Leveraging language model for advanced multiproperty molecular optimization via prompt engineering

Abstract

Optimizing a candidate molecule’s physiochemical and functional properties has been a critical task in drug and material design. Although the non-trivial task of balancing multiple (potentially conflicting) optimization objectives is considered ideal for artificial intelligence, several technical challenges such as the scarcity of multiproperty-labelled training data have hindered the development of a satisfactory AI solution for a long time. Prompt-MolOpt is a tool for molecular optimization; it makes use of prompt-based embeddings, as used in large language models, to improve the transformer’s ability to optimize molecules for specific property adjustments. Notably, Prompt-MolOpt excels in working with limited multiproperty data (even under the zero-shot setting) by effectively generalizing causal relationships learned from single-property datasets. In comparative evaluations against established models such as JTNN, hierG2G and Modof, Prompt-MolOpt achieves over a 15% relative improvement in multiproperty optimization success rates compared with the leading Modof model.

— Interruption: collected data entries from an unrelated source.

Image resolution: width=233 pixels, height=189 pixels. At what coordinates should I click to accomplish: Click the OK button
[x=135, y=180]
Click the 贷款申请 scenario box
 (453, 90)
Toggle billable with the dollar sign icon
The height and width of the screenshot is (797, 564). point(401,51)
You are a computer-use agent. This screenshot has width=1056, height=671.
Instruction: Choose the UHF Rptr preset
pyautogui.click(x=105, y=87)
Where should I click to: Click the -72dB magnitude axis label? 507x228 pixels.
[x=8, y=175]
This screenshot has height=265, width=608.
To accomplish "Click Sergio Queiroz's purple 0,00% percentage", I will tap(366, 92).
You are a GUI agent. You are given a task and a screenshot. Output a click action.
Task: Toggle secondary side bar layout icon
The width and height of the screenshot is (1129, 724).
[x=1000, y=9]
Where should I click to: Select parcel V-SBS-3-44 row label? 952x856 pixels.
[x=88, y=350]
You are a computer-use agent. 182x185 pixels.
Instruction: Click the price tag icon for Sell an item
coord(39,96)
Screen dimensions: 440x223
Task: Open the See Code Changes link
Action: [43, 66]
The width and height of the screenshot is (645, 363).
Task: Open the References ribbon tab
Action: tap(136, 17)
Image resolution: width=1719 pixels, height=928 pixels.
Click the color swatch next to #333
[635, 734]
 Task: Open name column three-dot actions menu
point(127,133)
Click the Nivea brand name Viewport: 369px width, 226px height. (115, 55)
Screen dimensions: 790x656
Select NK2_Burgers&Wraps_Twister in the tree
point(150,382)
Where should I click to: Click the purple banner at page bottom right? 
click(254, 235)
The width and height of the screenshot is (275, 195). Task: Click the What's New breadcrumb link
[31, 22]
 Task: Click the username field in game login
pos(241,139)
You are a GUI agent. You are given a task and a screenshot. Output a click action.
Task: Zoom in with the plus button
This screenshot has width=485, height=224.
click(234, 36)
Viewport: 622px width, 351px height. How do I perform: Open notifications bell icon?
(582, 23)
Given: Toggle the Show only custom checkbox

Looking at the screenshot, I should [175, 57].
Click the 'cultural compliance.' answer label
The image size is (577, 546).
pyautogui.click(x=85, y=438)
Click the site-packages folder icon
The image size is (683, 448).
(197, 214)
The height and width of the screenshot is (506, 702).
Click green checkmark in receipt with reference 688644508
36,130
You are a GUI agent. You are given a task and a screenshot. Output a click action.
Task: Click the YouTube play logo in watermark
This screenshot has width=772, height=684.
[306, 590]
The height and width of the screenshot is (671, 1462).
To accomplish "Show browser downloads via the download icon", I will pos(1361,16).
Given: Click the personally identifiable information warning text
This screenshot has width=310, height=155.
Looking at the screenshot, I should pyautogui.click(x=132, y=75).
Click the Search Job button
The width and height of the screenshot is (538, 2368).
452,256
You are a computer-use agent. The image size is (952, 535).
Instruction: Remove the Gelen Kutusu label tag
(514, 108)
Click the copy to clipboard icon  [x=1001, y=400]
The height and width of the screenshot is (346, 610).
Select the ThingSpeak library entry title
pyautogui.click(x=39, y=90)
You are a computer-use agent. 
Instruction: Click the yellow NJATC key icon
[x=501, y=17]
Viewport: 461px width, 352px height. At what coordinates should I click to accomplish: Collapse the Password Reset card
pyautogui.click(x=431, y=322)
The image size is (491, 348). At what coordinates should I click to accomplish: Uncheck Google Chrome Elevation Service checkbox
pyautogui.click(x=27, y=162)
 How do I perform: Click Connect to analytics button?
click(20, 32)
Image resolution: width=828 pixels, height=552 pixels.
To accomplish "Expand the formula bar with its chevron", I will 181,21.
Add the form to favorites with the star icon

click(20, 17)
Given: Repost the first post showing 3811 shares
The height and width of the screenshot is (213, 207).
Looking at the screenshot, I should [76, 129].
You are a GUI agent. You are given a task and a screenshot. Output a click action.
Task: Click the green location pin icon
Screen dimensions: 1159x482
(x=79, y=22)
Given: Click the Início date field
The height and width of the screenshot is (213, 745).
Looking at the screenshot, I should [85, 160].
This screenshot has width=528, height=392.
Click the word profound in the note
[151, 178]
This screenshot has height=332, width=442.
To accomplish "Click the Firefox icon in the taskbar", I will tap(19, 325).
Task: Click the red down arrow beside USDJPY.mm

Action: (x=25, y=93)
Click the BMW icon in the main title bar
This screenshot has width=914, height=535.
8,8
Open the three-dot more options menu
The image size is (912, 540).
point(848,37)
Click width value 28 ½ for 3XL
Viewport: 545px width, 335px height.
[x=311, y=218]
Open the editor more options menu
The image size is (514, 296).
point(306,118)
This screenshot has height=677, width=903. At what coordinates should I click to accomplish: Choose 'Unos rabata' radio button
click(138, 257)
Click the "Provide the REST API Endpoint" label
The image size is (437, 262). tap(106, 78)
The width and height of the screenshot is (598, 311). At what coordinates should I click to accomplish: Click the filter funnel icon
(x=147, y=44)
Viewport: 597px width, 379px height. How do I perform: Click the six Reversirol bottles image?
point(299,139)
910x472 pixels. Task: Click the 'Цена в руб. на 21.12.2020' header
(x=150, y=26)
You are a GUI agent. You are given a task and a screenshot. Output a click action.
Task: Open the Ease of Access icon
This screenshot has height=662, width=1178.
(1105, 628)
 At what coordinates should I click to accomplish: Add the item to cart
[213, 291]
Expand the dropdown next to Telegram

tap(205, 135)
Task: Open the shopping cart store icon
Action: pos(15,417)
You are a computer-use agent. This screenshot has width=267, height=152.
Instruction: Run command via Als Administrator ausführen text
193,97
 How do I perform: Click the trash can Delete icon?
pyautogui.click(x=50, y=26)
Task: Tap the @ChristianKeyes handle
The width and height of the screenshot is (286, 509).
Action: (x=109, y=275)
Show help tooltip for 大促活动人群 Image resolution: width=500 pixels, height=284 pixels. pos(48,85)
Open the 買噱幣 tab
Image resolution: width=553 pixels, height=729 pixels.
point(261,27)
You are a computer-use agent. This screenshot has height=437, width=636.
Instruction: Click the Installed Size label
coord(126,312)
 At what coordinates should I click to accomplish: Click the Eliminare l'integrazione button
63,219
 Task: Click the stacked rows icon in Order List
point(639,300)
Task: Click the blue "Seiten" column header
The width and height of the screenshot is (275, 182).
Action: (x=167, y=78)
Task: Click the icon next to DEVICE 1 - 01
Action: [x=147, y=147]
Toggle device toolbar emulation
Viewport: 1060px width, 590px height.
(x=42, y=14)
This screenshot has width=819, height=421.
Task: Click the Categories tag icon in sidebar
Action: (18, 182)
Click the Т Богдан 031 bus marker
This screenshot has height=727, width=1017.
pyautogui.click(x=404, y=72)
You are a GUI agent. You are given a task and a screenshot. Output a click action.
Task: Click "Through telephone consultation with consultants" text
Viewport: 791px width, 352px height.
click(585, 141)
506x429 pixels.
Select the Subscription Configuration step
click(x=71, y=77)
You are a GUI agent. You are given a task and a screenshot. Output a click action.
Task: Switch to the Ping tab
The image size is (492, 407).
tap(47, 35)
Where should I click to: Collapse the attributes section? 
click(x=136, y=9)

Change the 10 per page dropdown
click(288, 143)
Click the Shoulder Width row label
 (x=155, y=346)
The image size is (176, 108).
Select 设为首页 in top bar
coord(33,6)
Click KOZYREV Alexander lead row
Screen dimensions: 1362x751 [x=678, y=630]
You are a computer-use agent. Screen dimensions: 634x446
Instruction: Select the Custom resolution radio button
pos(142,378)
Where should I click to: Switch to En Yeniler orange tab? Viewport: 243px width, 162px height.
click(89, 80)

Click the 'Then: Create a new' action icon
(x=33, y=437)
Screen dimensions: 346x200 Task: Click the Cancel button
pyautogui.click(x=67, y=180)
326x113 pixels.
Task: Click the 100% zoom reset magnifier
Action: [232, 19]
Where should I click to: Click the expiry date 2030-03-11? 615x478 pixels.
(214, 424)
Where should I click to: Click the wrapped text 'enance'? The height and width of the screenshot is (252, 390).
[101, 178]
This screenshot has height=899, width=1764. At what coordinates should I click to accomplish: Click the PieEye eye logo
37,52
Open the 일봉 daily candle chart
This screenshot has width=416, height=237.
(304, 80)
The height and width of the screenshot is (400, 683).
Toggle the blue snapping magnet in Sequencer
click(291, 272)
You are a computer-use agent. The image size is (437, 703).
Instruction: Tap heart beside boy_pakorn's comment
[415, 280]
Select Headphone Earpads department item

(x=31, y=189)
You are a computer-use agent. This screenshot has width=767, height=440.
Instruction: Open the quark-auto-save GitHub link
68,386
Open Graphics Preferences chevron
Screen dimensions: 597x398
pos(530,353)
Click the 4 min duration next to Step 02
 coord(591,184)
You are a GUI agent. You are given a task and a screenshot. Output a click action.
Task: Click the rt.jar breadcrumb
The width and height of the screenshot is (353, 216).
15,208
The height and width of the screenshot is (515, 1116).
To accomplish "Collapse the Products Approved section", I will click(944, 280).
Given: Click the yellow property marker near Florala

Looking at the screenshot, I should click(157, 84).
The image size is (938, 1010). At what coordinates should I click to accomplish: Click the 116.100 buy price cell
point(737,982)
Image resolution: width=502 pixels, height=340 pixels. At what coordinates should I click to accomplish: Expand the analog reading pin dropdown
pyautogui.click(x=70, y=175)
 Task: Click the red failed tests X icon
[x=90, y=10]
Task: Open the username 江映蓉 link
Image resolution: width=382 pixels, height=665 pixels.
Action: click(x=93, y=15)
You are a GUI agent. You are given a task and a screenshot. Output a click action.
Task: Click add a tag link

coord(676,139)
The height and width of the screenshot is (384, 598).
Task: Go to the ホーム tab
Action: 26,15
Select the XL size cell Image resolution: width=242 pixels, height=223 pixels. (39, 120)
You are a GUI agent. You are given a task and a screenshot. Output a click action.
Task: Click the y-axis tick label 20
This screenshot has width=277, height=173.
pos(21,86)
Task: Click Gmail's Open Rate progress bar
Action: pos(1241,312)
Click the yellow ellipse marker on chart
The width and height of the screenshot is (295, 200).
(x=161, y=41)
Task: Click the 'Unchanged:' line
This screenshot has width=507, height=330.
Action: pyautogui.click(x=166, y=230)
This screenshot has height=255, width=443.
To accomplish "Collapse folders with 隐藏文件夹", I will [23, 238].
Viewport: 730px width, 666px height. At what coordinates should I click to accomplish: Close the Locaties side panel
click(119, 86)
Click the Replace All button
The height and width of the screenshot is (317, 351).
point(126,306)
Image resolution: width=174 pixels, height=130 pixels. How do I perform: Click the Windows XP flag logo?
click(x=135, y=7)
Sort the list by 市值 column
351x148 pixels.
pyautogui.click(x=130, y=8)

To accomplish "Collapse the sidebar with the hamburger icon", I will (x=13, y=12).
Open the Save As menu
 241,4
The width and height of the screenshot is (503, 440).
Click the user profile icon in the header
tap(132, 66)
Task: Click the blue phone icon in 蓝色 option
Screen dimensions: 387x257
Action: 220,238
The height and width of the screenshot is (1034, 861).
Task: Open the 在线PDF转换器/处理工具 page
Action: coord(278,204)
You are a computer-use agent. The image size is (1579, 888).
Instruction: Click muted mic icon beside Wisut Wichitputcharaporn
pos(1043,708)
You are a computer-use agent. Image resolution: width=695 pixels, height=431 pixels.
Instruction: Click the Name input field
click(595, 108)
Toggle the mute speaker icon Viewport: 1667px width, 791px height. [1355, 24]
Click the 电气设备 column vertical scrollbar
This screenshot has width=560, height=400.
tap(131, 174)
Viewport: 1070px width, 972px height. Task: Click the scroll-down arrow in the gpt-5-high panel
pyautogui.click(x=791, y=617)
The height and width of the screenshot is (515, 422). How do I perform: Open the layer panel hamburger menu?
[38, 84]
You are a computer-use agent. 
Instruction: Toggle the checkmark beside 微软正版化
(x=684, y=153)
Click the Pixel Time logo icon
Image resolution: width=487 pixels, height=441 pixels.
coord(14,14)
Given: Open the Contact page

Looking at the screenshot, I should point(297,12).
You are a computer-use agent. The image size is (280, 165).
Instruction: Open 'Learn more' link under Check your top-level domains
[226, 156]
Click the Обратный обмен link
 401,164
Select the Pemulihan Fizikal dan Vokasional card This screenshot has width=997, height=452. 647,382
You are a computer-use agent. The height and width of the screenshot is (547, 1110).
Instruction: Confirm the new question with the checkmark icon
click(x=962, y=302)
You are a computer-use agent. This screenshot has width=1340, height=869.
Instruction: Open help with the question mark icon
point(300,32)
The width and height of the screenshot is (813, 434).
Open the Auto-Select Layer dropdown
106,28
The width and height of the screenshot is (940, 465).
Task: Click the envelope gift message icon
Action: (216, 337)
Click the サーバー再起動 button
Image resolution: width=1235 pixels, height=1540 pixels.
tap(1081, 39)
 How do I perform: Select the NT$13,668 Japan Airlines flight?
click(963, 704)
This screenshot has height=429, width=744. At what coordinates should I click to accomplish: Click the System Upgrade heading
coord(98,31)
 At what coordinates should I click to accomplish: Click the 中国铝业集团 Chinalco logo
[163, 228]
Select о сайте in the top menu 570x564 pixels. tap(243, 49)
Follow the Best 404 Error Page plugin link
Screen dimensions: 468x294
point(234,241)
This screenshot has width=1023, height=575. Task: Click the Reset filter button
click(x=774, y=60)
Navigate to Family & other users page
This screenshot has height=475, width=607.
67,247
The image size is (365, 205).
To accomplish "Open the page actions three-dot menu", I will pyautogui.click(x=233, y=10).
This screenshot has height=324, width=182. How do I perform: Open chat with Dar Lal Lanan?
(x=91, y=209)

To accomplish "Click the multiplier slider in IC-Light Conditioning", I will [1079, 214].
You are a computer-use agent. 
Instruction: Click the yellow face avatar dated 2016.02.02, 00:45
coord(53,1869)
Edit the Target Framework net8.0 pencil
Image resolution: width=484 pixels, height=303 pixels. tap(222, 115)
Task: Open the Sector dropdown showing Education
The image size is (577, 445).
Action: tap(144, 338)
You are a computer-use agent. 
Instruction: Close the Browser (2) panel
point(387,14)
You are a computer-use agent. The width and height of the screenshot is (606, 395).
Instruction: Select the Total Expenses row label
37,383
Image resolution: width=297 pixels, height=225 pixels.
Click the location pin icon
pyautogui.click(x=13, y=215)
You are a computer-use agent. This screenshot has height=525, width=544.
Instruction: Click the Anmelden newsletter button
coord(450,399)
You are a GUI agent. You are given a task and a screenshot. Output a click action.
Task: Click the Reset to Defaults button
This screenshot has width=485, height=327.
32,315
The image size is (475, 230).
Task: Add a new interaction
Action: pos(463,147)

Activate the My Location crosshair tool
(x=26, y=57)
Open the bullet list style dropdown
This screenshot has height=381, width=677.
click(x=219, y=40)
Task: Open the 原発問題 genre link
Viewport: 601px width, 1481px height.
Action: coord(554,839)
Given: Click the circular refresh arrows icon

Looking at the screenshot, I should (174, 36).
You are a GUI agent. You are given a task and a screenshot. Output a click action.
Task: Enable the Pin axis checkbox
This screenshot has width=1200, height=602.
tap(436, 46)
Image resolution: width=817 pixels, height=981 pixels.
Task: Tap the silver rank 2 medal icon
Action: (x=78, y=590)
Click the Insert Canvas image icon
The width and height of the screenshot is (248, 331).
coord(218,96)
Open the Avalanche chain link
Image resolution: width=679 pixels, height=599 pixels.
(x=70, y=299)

Furthermore, a variant of Prompt-MolOpt, named Prompt-MolOpt^P, can preserve the pharmacophores or any user-specified fragments under the structural transformation, further broadening its application scope. By constructing tailored optimization datasets, with the protocol introduced in this work, Prompt-MolOpt steers molecular optimization towards domain-relevant chemical spaces, enhancing the quality of the optimized molecules. Real-world tests, such as those involving blood–brain barrier permeability optimization, underscore its practical relevance. Prompt-MolOpt offers a versatile approach for multiproperty and multi-site molecular optimizations, suggesting its potential utility in chemistry research and drug and material discovery.